The `examples_generator` function yields single datapoints in unprocessed formats compatible with the corresponding feature:

In this case the unprocessed data for the 'structure' column is passed as a python dictionary containing a single key 'path' whose value is the path to a PDB file. Refer to the documentation of individual Feature types for more information on supported input formats. (Under the hood these will be encoded via feature.encode_example).

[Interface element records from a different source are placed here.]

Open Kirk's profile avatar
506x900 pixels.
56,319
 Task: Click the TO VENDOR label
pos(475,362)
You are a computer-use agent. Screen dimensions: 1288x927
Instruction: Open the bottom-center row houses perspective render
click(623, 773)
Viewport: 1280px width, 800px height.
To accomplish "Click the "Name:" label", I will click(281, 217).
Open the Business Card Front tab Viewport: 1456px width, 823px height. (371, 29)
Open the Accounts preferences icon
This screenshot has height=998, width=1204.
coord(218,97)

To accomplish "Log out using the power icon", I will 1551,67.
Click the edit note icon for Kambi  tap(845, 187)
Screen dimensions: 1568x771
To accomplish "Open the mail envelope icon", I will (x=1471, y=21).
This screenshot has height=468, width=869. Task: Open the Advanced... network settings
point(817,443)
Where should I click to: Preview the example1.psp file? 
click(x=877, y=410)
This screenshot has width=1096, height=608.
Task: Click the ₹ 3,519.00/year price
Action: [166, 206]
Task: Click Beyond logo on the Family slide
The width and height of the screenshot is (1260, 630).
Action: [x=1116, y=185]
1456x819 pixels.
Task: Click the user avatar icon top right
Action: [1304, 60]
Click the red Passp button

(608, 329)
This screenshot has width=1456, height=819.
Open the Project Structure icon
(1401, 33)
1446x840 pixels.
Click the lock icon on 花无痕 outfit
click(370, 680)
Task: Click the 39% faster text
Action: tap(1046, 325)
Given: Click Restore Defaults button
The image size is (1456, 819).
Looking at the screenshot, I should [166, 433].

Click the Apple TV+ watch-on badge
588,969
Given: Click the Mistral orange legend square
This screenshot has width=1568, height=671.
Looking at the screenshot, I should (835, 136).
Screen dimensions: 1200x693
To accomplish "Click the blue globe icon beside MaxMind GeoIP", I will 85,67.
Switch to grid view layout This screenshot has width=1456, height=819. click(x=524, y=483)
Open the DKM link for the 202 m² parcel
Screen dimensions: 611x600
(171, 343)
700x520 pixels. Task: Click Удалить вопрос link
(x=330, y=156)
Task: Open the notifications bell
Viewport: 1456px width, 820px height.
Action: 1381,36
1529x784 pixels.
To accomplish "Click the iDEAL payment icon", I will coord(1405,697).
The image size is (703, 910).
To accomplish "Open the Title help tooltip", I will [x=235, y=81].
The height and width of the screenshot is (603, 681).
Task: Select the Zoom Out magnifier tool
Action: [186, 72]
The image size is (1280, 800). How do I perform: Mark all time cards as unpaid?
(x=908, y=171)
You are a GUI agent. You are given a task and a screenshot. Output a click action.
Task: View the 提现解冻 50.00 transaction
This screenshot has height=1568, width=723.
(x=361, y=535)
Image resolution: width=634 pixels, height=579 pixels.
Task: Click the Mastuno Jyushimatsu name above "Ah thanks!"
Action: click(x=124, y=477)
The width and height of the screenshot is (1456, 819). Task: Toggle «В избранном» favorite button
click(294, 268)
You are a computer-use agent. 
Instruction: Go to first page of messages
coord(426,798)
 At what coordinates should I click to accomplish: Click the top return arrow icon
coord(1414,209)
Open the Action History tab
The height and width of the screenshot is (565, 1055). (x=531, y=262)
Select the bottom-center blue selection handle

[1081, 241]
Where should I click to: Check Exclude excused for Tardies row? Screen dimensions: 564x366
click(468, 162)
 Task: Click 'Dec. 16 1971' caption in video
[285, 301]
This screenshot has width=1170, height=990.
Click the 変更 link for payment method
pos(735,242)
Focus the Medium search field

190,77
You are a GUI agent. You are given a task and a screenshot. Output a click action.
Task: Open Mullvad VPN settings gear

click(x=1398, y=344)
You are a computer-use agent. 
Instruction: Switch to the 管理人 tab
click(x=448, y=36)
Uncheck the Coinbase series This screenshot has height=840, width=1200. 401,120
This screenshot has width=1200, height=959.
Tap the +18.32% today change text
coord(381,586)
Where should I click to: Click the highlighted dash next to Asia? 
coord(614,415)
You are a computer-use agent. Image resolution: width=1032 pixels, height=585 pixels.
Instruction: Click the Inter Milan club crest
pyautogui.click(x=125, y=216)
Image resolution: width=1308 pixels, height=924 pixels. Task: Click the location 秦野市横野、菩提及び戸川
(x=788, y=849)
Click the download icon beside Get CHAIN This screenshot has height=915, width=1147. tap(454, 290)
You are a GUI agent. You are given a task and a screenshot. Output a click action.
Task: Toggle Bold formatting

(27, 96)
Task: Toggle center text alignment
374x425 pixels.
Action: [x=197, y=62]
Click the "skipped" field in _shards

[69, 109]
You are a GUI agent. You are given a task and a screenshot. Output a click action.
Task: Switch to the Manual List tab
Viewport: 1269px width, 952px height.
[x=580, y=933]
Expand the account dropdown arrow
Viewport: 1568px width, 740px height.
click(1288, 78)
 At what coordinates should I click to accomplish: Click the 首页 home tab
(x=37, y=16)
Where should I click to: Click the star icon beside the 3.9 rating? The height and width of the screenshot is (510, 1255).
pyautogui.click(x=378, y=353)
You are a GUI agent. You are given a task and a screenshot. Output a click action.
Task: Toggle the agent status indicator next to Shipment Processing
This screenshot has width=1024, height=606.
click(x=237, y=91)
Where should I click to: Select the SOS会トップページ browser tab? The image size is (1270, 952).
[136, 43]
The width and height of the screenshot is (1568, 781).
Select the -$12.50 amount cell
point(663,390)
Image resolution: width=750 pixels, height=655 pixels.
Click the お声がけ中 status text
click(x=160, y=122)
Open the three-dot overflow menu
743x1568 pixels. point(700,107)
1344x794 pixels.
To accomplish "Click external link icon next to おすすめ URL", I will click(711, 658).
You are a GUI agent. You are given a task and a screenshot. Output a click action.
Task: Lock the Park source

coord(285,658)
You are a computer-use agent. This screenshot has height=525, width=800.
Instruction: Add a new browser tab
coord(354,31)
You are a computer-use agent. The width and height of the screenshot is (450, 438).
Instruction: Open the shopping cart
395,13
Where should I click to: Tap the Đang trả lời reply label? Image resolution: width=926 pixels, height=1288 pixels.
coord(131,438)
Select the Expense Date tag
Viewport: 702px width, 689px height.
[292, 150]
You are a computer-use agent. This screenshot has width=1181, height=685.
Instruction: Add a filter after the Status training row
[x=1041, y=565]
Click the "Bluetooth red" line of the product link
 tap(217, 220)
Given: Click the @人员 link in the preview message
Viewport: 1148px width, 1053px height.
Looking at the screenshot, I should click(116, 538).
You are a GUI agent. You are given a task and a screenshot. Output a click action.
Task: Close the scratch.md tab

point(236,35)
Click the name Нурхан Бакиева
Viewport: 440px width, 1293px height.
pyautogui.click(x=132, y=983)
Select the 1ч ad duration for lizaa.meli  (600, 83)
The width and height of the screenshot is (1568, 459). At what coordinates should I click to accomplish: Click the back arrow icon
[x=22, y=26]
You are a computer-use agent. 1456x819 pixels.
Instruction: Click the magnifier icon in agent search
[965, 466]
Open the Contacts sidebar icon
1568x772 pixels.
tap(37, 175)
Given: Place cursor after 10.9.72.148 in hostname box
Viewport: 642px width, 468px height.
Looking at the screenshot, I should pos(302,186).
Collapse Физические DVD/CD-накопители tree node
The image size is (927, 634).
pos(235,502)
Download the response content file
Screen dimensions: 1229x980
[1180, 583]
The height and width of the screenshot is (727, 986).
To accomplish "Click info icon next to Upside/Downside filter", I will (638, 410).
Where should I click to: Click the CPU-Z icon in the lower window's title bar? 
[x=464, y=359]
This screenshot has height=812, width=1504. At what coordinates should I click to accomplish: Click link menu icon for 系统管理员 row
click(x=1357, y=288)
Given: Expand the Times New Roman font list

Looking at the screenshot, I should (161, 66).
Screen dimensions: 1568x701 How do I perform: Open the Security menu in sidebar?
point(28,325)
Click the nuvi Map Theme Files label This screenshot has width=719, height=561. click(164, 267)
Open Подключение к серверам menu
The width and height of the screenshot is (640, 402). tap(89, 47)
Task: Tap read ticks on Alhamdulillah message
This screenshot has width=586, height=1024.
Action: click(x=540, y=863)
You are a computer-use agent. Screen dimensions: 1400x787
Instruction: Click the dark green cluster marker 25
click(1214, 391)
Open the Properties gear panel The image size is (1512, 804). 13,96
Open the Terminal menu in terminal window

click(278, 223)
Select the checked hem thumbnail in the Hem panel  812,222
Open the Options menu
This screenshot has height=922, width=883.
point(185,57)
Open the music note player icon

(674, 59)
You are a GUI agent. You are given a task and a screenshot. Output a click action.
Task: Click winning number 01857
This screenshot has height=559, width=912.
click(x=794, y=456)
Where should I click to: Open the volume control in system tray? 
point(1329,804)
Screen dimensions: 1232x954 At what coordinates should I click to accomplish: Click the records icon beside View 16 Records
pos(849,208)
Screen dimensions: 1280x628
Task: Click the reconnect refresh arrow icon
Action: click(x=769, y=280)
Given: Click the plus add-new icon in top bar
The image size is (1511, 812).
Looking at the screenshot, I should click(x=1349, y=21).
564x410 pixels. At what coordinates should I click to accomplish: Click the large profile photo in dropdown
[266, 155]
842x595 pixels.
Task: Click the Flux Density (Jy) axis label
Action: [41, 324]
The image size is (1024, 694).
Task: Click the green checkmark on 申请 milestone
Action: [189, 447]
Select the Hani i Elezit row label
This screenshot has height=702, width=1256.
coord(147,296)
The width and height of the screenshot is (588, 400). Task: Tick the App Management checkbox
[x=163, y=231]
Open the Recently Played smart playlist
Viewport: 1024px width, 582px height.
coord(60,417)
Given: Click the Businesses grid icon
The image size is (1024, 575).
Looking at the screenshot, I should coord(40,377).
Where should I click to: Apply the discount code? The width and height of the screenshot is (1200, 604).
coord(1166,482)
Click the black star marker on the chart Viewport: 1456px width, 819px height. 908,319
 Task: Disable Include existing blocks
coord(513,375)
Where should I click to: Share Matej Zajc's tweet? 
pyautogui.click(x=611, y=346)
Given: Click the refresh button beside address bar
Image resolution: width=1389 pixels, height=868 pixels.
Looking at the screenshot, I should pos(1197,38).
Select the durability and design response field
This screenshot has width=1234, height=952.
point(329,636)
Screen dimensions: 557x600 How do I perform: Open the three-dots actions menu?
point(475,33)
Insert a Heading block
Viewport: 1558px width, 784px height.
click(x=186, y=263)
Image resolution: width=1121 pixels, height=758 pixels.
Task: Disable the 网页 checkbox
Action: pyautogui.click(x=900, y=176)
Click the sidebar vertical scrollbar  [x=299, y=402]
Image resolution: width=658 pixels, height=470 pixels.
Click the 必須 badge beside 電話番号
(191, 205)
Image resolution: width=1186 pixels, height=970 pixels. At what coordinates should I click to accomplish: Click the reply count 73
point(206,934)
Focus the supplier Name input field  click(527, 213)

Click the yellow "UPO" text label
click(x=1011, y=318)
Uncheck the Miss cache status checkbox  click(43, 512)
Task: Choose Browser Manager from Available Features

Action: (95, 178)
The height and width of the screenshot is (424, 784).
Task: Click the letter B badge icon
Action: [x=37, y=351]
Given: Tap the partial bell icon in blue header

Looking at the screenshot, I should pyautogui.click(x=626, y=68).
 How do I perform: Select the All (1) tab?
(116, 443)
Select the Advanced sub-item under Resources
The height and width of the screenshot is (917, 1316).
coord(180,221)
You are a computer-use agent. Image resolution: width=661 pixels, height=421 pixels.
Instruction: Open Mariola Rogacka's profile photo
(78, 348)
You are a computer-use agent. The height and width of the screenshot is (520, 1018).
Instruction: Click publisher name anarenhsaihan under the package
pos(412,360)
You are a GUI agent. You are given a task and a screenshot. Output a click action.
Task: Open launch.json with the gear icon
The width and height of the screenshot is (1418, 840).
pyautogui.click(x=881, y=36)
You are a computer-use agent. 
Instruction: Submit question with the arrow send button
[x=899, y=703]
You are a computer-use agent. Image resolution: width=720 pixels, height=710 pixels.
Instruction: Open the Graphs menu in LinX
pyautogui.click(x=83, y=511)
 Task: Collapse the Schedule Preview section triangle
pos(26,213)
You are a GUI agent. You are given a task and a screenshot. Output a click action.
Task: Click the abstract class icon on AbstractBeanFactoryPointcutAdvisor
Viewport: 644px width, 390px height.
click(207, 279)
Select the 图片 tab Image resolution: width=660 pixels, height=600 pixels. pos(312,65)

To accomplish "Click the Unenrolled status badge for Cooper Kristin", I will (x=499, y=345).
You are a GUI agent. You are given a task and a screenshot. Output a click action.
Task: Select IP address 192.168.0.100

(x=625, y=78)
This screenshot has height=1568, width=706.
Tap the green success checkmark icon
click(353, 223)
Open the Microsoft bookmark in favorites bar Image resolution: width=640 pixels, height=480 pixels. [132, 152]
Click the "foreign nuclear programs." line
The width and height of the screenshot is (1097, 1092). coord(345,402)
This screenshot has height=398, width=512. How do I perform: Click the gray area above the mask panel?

### Performance tips: choose Feature types to trade off between efficiency of storage and loading

`bio_datasets.StructureFeature` feature data is stored internally
as PDB format byte-strings (optionally compressed with foldcomp or gzip). bio_datasets automatically handles conversion from this format to the
biotite AtomArray format for downstream processing.
Of course, parsing the PDB format to biotite format involves some overhead (though it's
still possible to iterate over ~100 pdb files a second; and we'll automatically load files
using [fastpdb](https://github.com/biotite-dev/fastpdb) if you have it installed)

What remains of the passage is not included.